(Source material Opens)
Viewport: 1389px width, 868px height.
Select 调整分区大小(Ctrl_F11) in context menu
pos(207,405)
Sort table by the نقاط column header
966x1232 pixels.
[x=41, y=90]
(Source material Closes)
**What you are asked to do**
Would you give the material above again, complete and exact?

**Written solution**
Viewport: 1389px width, 868px height.
Select 调整分区大小(Ctrl_F11) in context menu
pos(207,405)
Sort table by the نقاط column header
966x1232 pixels.
[x=41, y=90]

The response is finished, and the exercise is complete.